Lupus erythematodes

Die Lupus-Krankheit ist relativ selten. Doch durch betroffene Prominente wie Seal oder Lady Gaga ist die Krankheit mittlerweile vergleichsweise vielen Menschen ein Begriff. Allerdings wissen die wenigsten, was genau sich dahinter verbirgt. Weltweit sind über 5 Millionen Menschen von Lupus betroffen, für Deutschland liegen die Schätzungen bei rund 35.000 bis 40.000 Personen. Damit gehört Lupus oder genauer Lupus erythematodes zu den eher seltenen Krankheiten. Lupus erythematodes ist eine Autoimmunkrankheit, bei der das Abwehrsystem überreagiert und gegen körpereigenes Gewebe vorgeht. Damit werden an den betroffenen Stellen immer wieder Entzündungsreaktionen hervorgerufen. Da beim Lupus erythematodes das Bindegewebe angegriffen wird, zählt er wie die Sklerodermie zu den Kollagenosen, die wiederum zu den entzündlich-rheumatischen Erkrankungen gehören. An Lupus erkranken besonders Frauen in gebärfähigem Alter.

Begriff Lupus

Lupus erythematodes verdankt seinen Namen den Symptomen an der Haut, die von der Krankheit hervorrufen werden können: Die Haut ist gerötet (erythematodes = griechisch für errötend) und die Veränderungen erinnern bei schwerem Verlauf an Wolfsbisse (Lupus = lateinisch für Wolf). Da sich dies auf der Haut im Gesicht oft schmetterlingsförmig ausbreitet, wird der Lupus auch als Schmetterlingsflechte bezeichnet.

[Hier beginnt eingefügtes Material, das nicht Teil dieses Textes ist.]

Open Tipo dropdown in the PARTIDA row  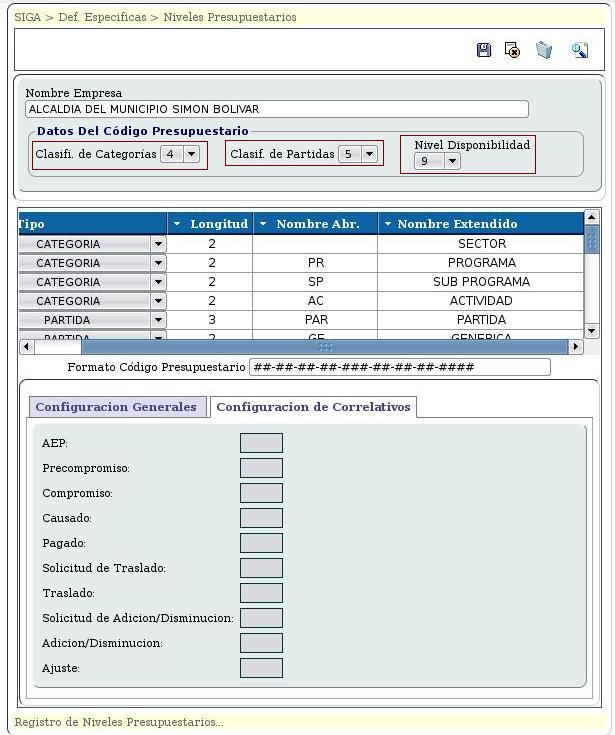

Die Kurzform Lupus wird synonym zu Lupus erythematodes verwendet. Dabei ist allerdings zu beachten, dass es zwei weitere Lupus-Krankheiten gibt. Diese haben nichts mit dem Lupus erythematodes zu tun, können aber ähnliche Erscheinungen der Haut hervorrufen: Der Lupus pernio tritt im Rahmen einer Sarkoidose auf, der Lupus vulgaris (auch Lupus exedens) ist eine andere Bezeichnung für die Ausprägungen der Hauttuberkulose.

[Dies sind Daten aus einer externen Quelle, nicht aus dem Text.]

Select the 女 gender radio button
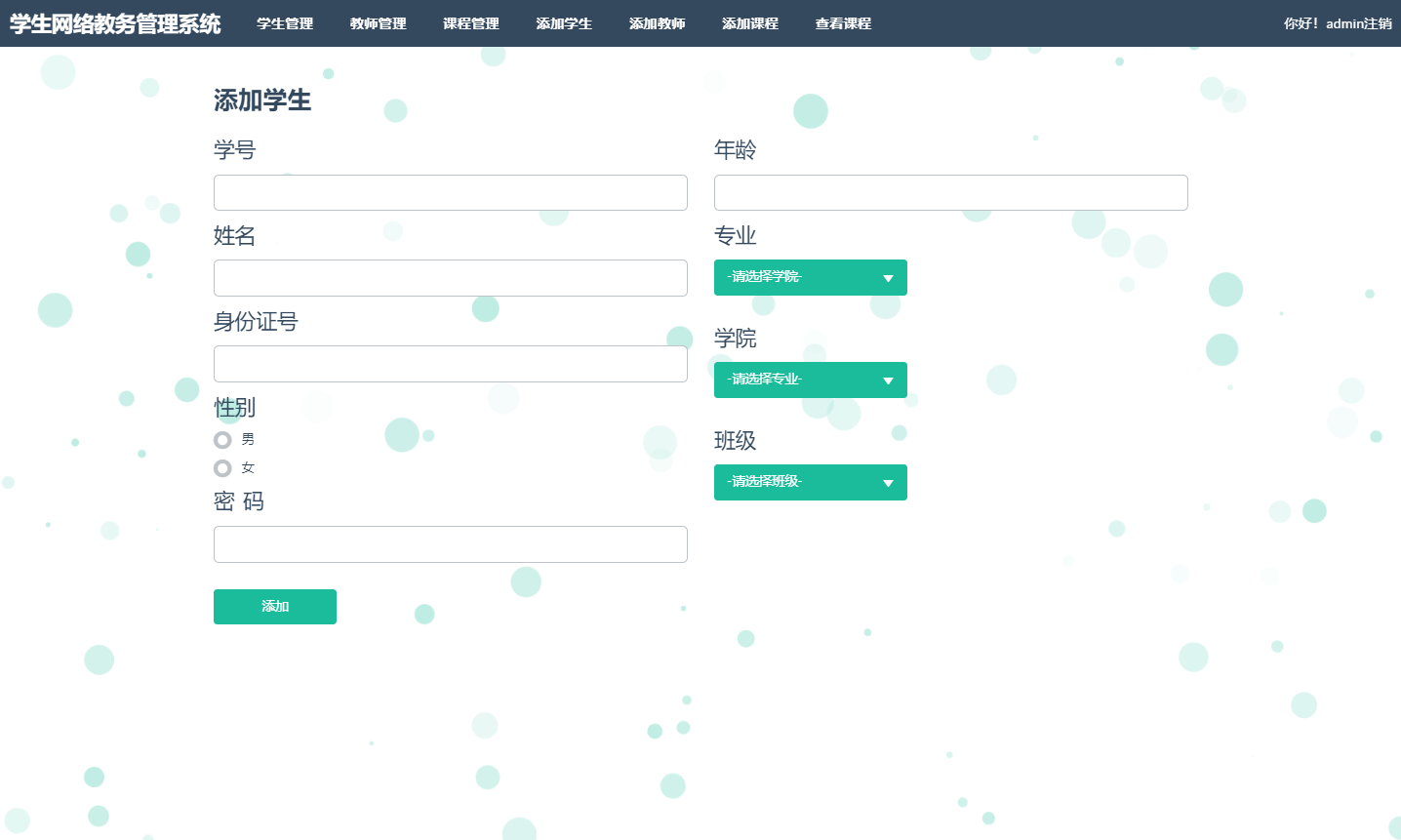 pos(222,468)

Lupus erythematodes: Formen

Unter dem Begriff Lupus erythematodes beziehungsweise der Kurzform Lupus werden mehrere Gruppen von Krankheiten zusammengefasst, die unterschiedliche Symptome, Verläufe und Prognosen haben. Auch die Therapie unterscheidet sich.

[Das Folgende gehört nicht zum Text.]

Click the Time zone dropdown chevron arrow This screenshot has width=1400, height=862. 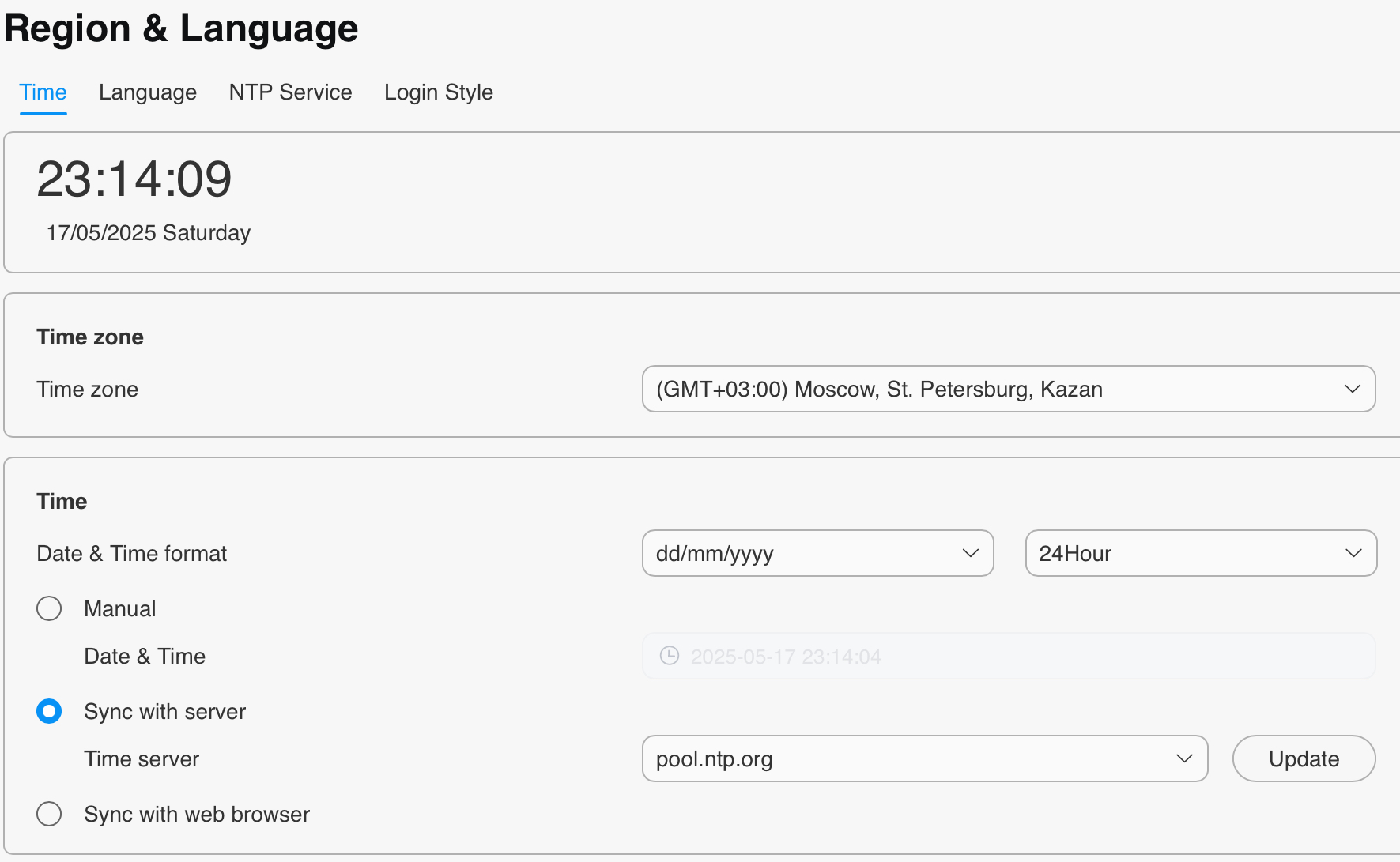click(x=1352, y=389)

  • Systemischer Lupus erythematodes (SLE): SLE ist die seltenere, aber auch schwerere Form. Bei SLE können sich die Entzündungen nicht nur an der Haut, sondern an fast allen Stellen und Organen des Körpers abspielen (systemisch). Eine andere Bezeichnung für SLE ist Lupus erythematosus disseminatus (LED).
  • Hautlupus (Chronisch-diskoider Lupus erythematodes, CDLE): Bei CDLE mit mildem Verlauf ist nur die Haut betroffen. CDLE kommt etwa zehn Mal so häufig wie der SLE und geht nur sehr selten in SLE über.
  • Sonderformen:
    • Der subakute Lupus erythematodes cutaneus (SCLE) stellt eine Zwischenform dar: SCLE spielt sich vorwiegend an der Haut ab. SCLE kann aber auch Gelenke, Muskeln und innere Organe befallen.
    • Beim seltenen neonatalen Lupus-Erythematodes-Syndrom leidet ein Neugeborenes einer Mutter mit Lupus an Symptomen, die durch mütterliche, durch die Gebärmutter übertragene Antikörper hervorgerufen werden.